◆ Required task ◆
Copy out every line in the rows below that contains the string "click". Case counts.

◆ Listed records ◆
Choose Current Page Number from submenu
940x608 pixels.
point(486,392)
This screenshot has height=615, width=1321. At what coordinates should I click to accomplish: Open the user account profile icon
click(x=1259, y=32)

◆ Solution ◆
This screenshot has height=615, width=1321. At what coordinates should I click to accomplish: Open the user account profile icon
click(x=1259, y=32)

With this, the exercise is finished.